- _Excerpt provided_:
- - - - -

Geoff Kieburtz - Analyst
You're in the kind of six to seven month lead time?
Doug Wall - President, CEO
Correct.
Geoff Kieburtz - Analyst
All right.
Doug Wall - President, CEO
Keep in mind, that's to take delivery. There's a couple months of transmissions, engines, pumps. We typically put some things together ourselves. You've got to marry a whole bunch of things together, just like you do on a drilling rig. Your deliveries might be six or seven months, but you probably still need a month or two to get it to the field.
Mark Siegel - Chairman
Geoff, I also think that different people have different abilities to get things quickly or slowly. Doug's answer that he gave may not be an industry answer.
Geoff Kieburtz - Analyst
I understand. That lead time presumably has elongated over the last six or nine months?
Mark Siegel - Chairman
And presumably will be elongating over time now as the world goes forward.
Geoff Kieburtz - Analyst
Sure. Okay. In terms -- do you have a target or a maximum in mind in terms of the number of drilling rigs that you would want to have on term contract?
Mark Siegel - Chairman
I don't think we see a maximum or a minimum, frankly. What we've always felt on that score was that we would do the contracts, term contracts that is to say, when we thought the terms were advantageous for us and good for our customers, both. When we did, we've moved forward with it. The upswing in term contracts, I think, comes about from several factors. One is, in effect, the scarcity of the equipment that's needed for these new kinds of horizontal plays that we're talking about and we always said to people we had equipment that was highly desirable and I think the customers embracing of that by virtue of the increase in numbers of term contracts shows it. The second is that recognition that there's some scarcity in that market place of those kinds of rigs makes customers willing to pay prices for that equipment that we think is -- are fair for us. Therefore, both sides are happy to enter into term contracts.
Geoff Kieburtz - Analyst
But Mark, in that thought process, there has got to be some element of downside risk protection. My impression is that your broad commentary about the risk embedded in natural gas prices seems a little bit more comfortable than what we have heard from some of the other companies in the industry.

- - - - -

- _Rows_:
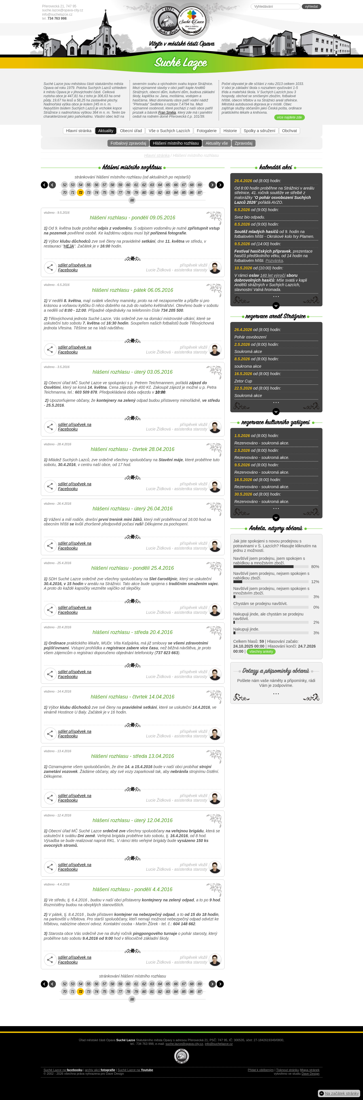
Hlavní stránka (78, 130)
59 (120, 185)
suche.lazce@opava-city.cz (62, 10)
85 (183, 192)
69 (199, 185)
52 (64, 185)
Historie (230, 130)
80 (143, 192)
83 (167, 192)
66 (175, 185)
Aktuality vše (217, 143)
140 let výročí (273, 275)
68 (191, 185)
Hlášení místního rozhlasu (176, 143)
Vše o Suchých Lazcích (169, 130)
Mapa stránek (310, 1070)
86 (191, 192)
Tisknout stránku (287, 1070)
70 (64, 192)
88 (132, 200)
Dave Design (311, 1073)
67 (183, 185)
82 (159, 192)
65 (167, 185)
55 (88, 185)
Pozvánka (274, 260)
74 (96, 192)
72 (80, 192)
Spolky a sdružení (259, 130)
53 (72, 185)
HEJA (69, 246)
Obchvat (289, 130)
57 (104, 185)
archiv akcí (100, 1070)
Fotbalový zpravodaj (128, 143)
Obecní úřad (131, 130)
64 (159, 185)
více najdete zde (289, 117)
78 (128, 192)
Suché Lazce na (63, 1070)
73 (88, 192)
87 (199, 192)
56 (96, 185)
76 (112, 192)
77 (120, 192)
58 (112, 185)
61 (136, 185)
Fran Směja (167, 113)
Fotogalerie (207, 130)
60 (128, 185)
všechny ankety (261, 652)
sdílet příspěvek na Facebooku (75, 267)
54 (80, 185)
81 (151, 192)
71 (72, 192)
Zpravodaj (243, 143)
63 (151, 185)
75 (104, 192)
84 (175, 192)
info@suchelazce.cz (57, 14)
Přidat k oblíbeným (261, 1070)
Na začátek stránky (342, 1093)
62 (143, 185)
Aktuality (105, 130)
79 (136, 192)
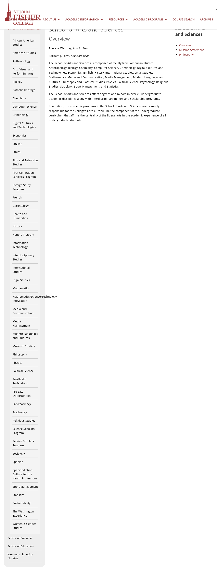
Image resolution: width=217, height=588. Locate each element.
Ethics (16, 152)
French (17, 197)
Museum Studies (24, 346)
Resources (116, 19)
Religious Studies (24, 420)
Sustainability (22, 503)
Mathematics (21, 288)
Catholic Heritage (24, 90)
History (17, 226)
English (17, 144)
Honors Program (23, 234)
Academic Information (82, 19)
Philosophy (20, 354)
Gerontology (21, 206)
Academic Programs (148, 19)
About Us (49, 19)
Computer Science (25, 106)
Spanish (18, 462)
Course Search (183, 19)
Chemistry (19, 98)
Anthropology (21, 61)
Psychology (20, 412)
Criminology (20, 115)
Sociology (19, 453)
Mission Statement (191, 50)
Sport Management (25, 486)
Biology (17, 82)
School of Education (21, 546)
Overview (185, 45)
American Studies (24, 53)
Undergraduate (22, 19)
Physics (17, 363)
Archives (206, 19)
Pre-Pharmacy (22, 404)
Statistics (18, 495)
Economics (20, 135)
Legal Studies (21, 280)
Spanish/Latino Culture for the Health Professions (25, 474)
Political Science (23, 371)
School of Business (20, 538)
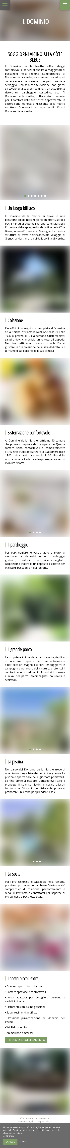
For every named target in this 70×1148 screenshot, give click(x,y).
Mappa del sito (44, 1121)
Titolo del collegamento (26, 1040)
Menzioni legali (25, 1121)
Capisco (10, 1141)
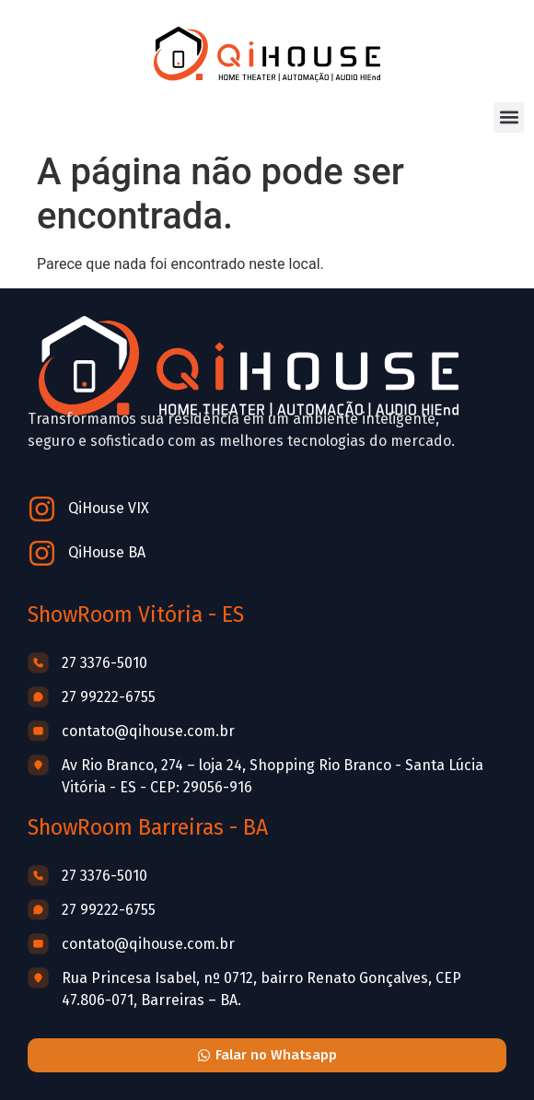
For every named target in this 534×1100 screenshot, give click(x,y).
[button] (508, 117)
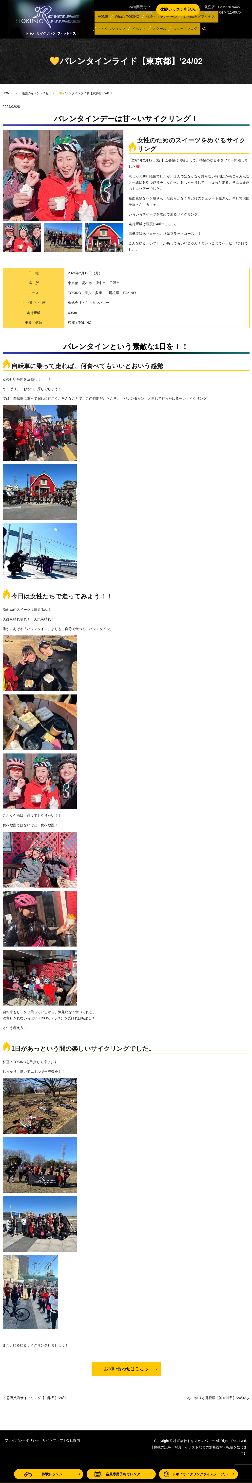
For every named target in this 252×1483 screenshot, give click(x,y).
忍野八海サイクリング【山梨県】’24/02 (37, 1398)
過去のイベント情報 (35, 93)
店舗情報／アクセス (194, 23)
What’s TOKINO (124, 23)
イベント (136, 31)
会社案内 (73, 1440)
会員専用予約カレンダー (125, 1474)
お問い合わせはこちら (126, 1368)
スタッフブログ (178, 31)
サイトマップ (52, 1440)
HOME (102, 23)
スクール (154, 31)
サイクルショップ (110, 31)
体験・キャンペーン (157, 23)
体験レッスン (52, 1474)
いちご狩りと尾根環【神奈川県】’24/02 (215, 1398)
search (198, 31)
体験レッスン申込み (178, 9)
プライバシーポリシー (22, 1440)
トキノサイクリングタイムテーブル (200, 1474)
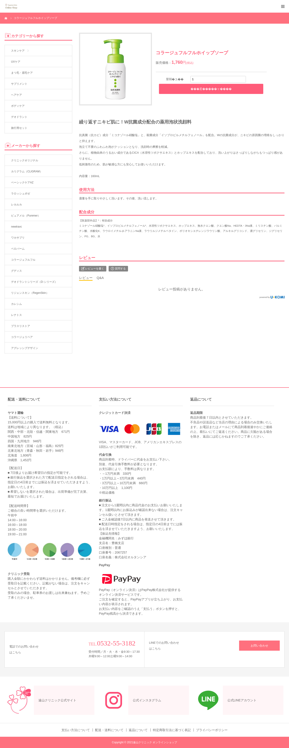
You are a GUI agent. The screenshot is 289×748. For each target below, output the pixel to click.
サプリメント (19, 83)
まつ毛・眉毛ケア (22, 72)
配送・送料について (109, 730)
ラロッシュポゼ (20, 193)
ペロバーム (18, 248)
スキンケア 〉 (20, 50)
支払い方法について (75, 730)
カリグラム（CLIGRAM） (26, 171)
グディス (16, 270)
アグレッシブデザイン (24, 348)
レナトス (16, 315)
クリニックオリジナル (24, 160)
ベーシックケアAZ (22, 182)
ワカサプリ (18, 237)
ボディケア (18, 105)
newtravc (16, 226)
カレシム (16, 304)
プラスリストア (20, 326)
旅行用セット (19, 128)
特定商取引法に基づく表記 (172, 730)
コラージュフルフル (23, 259)
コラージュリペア (22, 337)
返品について (138, 730)
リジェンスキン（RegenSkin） (30, 292)
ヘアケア (16, 94)
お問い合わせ (259, 645)
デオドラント (19, 117)
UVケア (15, 61)
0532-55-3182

- - - - -

- _Required tasks_:
• A. According to the call transcript, how long does Doug Wall say it may still take to get equipment to the field after delivery?
• B. Carry the call transcript forward from its final line.
The listing isn't needed for anything here.

- _Responses to the tasks_:
• A. A month or two.

• B.
Mark Siegel - Chairman
I think that these are risk-reward propositions always, Geoff. Frankly, one of the things that I think people are probably not noticing is the extent to which oil and oily liquids are parts of our business at this point and a significant part of our demand for rig fleet. On a revenue basis, during the last quarter, that was pretty much nearly 50%.
Geoff Kieburtz - Analyst
Okay.
Mark Siegel - Chairman
The market is being driven by a lot of factors. That's why I said looking at outlook, we talk about sort of two things, shale plays and oil and liquids rich plays.
Geoff Kieburtz - Analyst
Broadly speaking, internal thinking right now, is at the end of 2011, is the US rig count going to be higher or lower than at the end of 2010?
Mark Siegel - Chairman
Geoff, I leave those kind of calls for people like yourself.
Geoff Kieburtz - Analyst
I've made mine. I want to know yours.
Mark Siegel - Chairman
My goal is to try to get it right for the next quarter.
Geoff Kieburtz - Analyst
Okay. Last question. John, you gave us various D&A, G&A and so on. Interest expense you got a few moving pieces in the quarter, what should we expect in interest expense in 4Q?
John Vollmer - CFO
I think our total interest cost will approach $6 million. A portion of that is likely to be capitalized in conjunction with our construction activities. I think the net interest number would be somewhere between $4 million and $5 million.
Geoff Kieburtz - Analyst
Okay. And that's a decent run rate for 2011?
John Vollmer - CFO
Yes, I think it would be. Obviously, the interest rates we're paying on the debt are great, quite frankly, at 4.97% on the fixed rate private placement goes out 10 years. Currently, LIBOR borrowings on the term loan are close to 3%. Just a great opportunity we find ourselves with in the quarter to put that on the balance sheet at rates that are just, really frankly, fantastic.
Geoff Kieburtz - Analyst
Great. Thank you very much.
Operator
Your next question comes from the line of Scott Gruber from Bernstein. Please proceed.
Scott Gruber - Analyst
Good morning, gentlemen.
Mark Siegel - Chairman
Good morning.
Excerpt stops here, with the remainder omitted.